Reading passage:
=======

Correct. I did no schooling.

Would you call yourself an animal lover?

Yes.

A lot of people might find the work you do emotionally draining. As someone who loves animals, how do you steel yourself against thoughts of mortality, and simply, handling dead animals?

I tell people that, well, I hunt too. I love hunting, and I love animals. I kill an animal not to kill it, or to let it die. I kill an animal to eat it, and to mount it, and to enjoy it for the rest of my life. To see the beauty of what was alive in the woods alive in my home.

Do you ever go look at other taxidermy to get inspired, to learn from other taxidermists?

Yes, I do. I enjoy seeing other people’s taxidermy work, seeing how they do things and learning from them, maybe seeing something that they didn’t do right or them doing the same to me. We critique each other’s work, which is a good thing.

Do you ever work on people’s pets?

People have asked, but no, we don’t do pets. It’s not the same as doing a wild animal, a pet and companion that’s been with them for years.

The pressure would be too intense.

Yeah.

So do you keep 9-to-5 hours in the workshop and then call it quits around then, or…?

I have basically no set hours. My workshop is right next to my house, so I come in here and work, but I can go back and forth to my shop. It’s not always eight hour days—some days I work as late as midnight. I’ll work 12 or 15 hours a day sometimes, and I’ll work four hour days sometimes. It depends what I’m working on, ‘cause like I said, you have to plan your day ahead, or at least the majority of it. If I don’t finish something I started in the morning, then the next morning I can just make it a short day and finish up what I was doing. My hours can’t be set in stone.

During the hunting season, people will kill deer and then find them late at night and have nowhere to put them. It’s hot down here, so people will call us and we’ll wake up, go pick it up from them, do what we need to do and go back to bed!

You put them in a walk-in freezer.

Yes, I do.

Thanks, Debra. One last question: What has been the most unexpected thing you’ve learned through your work?

I’m gonna say this: there’s more than one way to skin a cat. It’s true!

=======

Written problem 1:
Please retype the rows, starting with the line that contains "Screen dimensions: 1388x683" and going on through the line that contains "pyautogui.click(x=1341, y=611)".

=======

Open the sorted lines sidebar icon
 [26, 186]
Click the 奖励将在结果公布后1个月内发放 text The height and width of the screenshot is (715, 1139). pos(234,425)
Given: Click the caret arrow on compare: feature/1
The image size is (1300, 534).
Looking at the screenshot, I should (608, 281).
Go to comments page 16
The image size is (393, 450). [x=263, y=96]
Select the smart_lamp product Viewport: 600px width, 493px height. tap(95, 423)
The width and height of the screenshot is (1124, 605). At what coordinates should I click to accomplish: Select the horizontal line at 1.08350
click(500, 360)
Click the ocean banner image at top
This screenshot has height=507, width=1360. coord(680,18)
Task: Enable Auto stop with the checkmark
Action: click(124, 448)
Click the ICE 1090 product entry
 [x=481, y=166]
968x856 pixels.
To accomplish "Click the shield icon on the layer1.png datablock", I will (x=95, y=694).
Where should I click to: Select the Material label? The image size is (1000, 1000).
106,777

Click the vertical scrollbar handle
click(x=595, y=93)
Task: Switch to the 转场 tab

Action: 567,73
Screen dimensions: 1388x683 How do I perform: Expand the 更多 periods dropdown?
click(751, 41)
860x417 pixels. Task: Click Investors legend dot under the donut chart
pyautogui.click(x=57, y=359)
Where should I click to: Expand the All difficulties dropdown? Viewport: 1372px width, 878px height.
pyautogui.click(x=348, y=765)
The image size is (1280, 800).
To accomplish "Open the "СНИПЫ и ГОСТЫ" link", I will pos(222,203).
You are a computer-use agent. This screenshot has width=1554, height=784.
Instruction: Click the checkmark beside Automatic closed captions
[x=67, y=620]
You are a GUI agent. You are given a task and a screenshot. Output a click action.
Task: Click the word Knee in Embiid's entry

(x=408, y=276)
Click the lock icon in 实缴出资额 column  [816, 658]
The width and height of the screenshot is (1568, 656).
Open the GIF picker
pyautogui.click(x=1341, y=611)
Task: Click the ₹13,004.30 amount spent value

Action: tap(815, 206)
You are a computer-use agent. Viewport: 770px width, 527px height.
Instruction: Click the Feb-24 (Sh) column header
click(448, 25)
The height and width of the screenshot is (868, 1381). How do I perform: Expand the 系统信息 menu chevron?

=======

Written problem 2:
In the taxidermy interview, what purposes does the speaker give for killing an animal? List them all.

Problem solution 1:
Screen dimensions: 1388x683 How do I perform: Expand the 更多 periods dropdown?
click(751, 41)
860x417 pixels. Task: Click Investors legend dot under the donut chart
pyautogui.click(x=57, y=359)
Where should I click to: Expand the All difficulties dropdown? Viewport: 1372px width, 878px height.
pyautogui.click(x=348, y=765)
The image size is (1280, 800).
To accomplish "Open the "СНИПЫ и ГОСТЫ" link", I will pos(222,203).
You are a computer-use agent. This screenshot has width=1554, height=784.
Instruction: Click the checkmark beside Automatic closed captions
[x=67, y=620]
You are a GUI agent. You are given a task and a screenshot. Output a click action.
Task: Click the word Knee in Embiid's entry

(x=408, y=276)
Click the lock icon in 实缴出资额 column  [816, 658]
The width and height of the screenshot is (1568, 656).
Open the GIF picker
pyautogui.click(x=1341, y=611)

Problem solution 2:
- To eat it
- To mount it
- To enjoy it for the rest of the speaker's life